### DIRECTIONS FOR THIS TASK
From top to bottom, each entry below must be reproduced exactly.
*** DATA IN THIS EXERCISE ***
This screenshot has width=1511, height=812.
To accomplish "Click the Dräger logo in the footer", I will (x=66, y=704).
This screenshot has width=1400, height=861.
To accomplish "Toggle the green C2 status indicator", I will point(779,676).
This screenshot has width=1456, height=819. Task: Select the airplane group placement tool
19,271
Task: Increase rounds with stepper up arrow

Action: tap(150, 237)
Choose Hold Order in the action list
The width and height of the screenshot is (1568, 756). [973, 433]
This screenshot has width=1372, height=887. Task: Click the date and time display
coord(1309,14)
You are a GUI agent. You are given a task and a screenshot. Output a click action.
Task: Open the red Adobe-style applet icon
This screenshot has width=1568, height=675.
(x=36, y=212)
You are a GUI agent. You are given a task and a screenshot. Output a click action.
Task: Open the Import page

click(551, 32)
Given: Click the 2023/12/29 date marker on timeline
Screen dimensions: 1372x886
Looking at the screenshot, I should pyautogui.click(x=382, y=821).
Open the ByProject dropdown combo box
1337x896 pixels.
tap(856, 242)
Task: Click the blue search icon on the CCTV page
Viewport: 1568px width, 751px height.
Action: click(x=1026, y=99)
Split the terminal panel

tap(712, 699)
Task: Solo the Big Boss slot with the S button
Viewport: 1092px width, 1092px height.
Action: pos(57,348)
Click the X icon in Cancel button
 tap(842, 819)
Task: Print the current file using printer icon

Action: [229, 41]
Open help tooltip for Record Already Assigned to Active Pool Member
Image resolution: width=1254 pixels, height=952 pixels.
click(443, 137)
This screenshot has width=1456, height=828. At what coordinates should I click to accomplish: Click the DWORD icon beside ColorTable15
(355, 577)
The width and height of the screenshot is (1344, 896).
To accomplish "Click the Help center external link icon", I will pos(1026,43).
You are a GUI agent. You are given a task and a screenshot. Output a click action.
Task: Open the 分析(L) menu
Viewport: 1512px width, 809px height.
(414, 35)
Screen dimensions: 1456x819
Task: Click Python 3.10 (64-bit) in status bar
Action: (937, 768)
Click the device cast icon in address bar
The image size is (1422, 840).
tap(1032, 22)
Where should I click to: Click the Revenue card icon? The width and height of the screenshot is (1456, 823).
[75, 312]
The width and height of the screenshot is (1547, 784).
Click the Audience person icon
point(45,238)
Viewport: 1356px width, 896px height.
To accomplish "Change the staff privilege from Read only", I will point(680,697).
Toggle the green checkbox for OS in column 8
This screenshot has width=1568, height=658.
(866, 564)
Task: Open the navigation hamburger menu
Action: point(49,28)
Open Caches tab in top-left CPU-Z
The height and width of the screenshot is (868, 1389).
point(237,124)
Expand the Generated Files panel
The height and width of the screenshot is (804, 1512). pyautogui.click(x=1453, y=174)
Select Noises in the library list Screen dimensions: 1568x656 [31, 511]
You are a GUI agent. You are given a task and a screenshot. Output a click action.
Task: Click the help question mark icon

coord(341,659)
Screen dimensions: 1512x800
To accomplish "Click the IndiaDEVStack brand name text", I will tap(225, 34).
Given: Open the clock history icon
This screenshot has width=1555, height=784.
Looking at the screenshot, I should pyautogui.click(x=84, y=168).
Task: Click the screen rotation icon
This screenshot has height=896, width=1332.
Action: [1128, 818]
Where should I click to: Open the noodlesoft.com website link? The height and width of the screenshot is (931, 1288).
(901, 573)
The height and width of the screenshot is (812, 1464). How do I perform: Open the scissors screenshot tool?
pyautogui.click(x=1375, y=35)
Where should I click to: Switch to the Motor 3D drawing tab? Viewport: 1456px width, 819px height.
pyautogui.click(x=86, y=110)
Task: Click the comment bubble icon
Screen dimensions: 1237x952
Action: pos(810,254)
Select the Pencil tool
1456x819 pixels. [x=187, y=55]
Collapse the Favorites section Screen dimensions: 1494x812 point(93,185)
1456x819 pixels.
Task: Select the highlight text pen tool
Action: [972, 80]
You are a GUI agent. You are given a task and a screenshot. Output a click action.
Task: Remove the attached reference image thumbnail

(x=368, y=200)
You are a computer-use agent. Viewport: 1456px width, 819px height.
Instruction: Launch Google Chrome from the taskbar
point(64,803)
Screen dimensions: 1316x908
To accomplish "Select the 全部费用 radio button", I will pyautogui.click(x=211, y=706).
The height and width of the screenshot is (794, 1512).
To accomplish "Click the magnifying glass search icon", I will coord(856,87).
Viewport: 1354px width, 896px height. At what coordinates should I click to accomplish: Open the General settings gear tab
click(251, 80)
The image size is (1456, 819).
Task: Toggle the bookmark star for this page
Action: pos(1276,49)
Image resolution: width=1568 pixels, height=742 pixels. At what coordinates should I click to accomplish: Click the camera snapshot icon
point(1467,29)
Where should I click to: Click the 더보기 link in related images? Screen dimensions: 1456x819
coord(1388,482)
*** End of DATA IN THIS EXERCISE ***
### RESULT OF THIS TASK
This screenshot has width=1511, height=812.
To accomplish "Click the Dräger logo in the footer", I will (x=66, y=704).
This screenshot has width=1400, height=861.
To accomplish "Toggle the green C2 status indicator", I will point(779,676).
This screenshot has width=1456, height=819. Task: Select the airplane group placement tool
19,271
Task: Increase rounds with stepper up arrow

Action: tap(150, 237)
Choose Hold Order in the action list
The width and height of the screenshot is (1568, 756). [973, 433]
This screenshot has width=1372, height=887. Task: Click the date and time display
coord(1309,14)
You are a GUI agent. You are given a task and a screenshot. Output a click action.
Task: Open the red Adobe-style applet icon
This screenshot has width=1568, height=675.
(x=36, y=212)
You are a GUI agent. You are given a task and a screenshot. Output a click action.
Task: Open the Import page

click(551, 32)
Given: Click the 2023/12/29 date marker on timeline
Screen dimensions: 1372x886
Looking at the screenshot, I should pyautogui.click(x=382, y=821).
Open the ByProject dropdown combo box
1337x896 pixels.
tap(856, 242)
Task: Click the blue search icon on the CCTV page
Viewport: 1568px width, 751px height.
Action: click(x=1026, y=99)
Split the terminal panel

tap(712, 699)
Task: Solo the Big Boss slot with the S button
Viewport: 1092px width, 1092px height.
Action: pos(57,348)
Click the X icon in Cancel button
 tap(842, 819)
Task: Print the current file using printer icon

Action: [229, 41]
Open help tooltip for Record Already Assigned to Active Pool Member
Image resolution: width=1254 pixels, height=952 pixels.
click(443, 137)
This screenshot has width=1456, height=828. At what coordinates should I click to accomplish: Click the DWORD icon beside ColorTable15
(355, 577)
The width and height of the screenshot is (1344, 896).
To accomplish "Click the Help center external link icon", I will pos(1026,43).
You are a GUI agent. You are given a task and a screenshot. Output a click action.
Task: Open the 分析(L) menu
Viewport: 1512px width, 809px height.
(414, 35)
Screen dimensions: 1456x819
Task: Click Python 3.10 (64-bit) in status bar
Action: (937, 768)
Click the device cast icon in address bar
The image size is (1422, 840).
tap(1032, 22)
Where should I click to: Click the Revenue card icon? The width and height of the screenshot is (1456, 823).
[75, 312]
The width and height of the screenshot is (1547, 784).
Click the Audience person icon
point(45,238)
Viewport: 1356px width, 896px height.
To accomplish "Change the staff privilege from Read only", I will point(680,697).
Toggle the green checkbox for OS in column 8
This screenshot has width=1568, height=658.
(866, 564)
Task: Open the navigation hamburger menu
Action: point(49,28)
Open Caches tab in top-left CPU-Z
The height and width of the screenshot is (868, 1389).
point(237,124)
Expand the Generated Files panel
The height and width of the screenshot is (804, 1512). pyautogui.click(x=1453, y=174)
Select Noises in the library list Screen dimensions: 1568x656 [31, 511]
You are a GUI agent. You are given a task and a screenshot. Output a click action.
Task: Click the help question mark icon

coord(341,659)
Screen dimensions: 1512x800
To accomplish "Click the IndiaDEVStack brand name text", I will tap(225, 34).
Given: Open the clock history icon
This screenshot has width=1555, height=784.
Looking at the screenshot, I should pyautogui.click(x=84, y=168).
Task: Click the screen rotation icon
This screenshot has height=896, width=1332.
Action: [1128, 818]
Where should I click to: Open the noodlesoft.com website link? The height and width of the screenshot is (931, 1288).
(901, 573)
The height and width of the screenshot is (812, 1464). How do I perform: Open the scissors screenshot tool?
pyautogui.click(x=1375, y=35)
Where should I click to: Switch to the Motor 3D drawing tab? Viewport: 1456px width, 819px height.
pyautogui.click(x=86, y=110)
Task: Click the comment bubble icon
Screen dimensions: 1237x952
Action: pos(810,254)
Select the Pencil tool
1456x819 pixels. [x=187, y=55]
Collapse the Favorites section Screen dimensions: 1494x812 point(93,185)
1456x819 pixels.
Task: Select the highlight text pen tool
Action: [972, 80]
You are a GUI agent. You are given a task and a screenshot. Output a click action.
Task: Remove the attached reference image thumbnail

(x=368, y=200)
You are a computer-use agent. Viewport: 1456px width, 819px height.
Instruction: Launch Google Chrome from the taskbar
point(64,803)
Screen dimensions: 1316x908
To accomplish "Select the 全部费用 radio button", I will pyautogui.click(x=211, y=706).
The height and width of the screenshot is (794, 1512).
To accomplish "Click the magnifying glass search icon", I will coord(856,87).
Viewport: 1354px width, 896px height. At what coordinates should I click to accomplish: Open the General settings gear tab
click(251, 80)
The image size is (1456, 819).
Task: Toggle the bookmark star for this page
Action: pos(1276,49)
Image resolution: width=1568 pixels, height=742 pixels. At what coordinates should I click to accomplish: Click the camera snapshot icon
point(1467,29)
Where should I click to: Click the 더보기 link in related images? Screen dimensions: 1456x819
coord(1388,482)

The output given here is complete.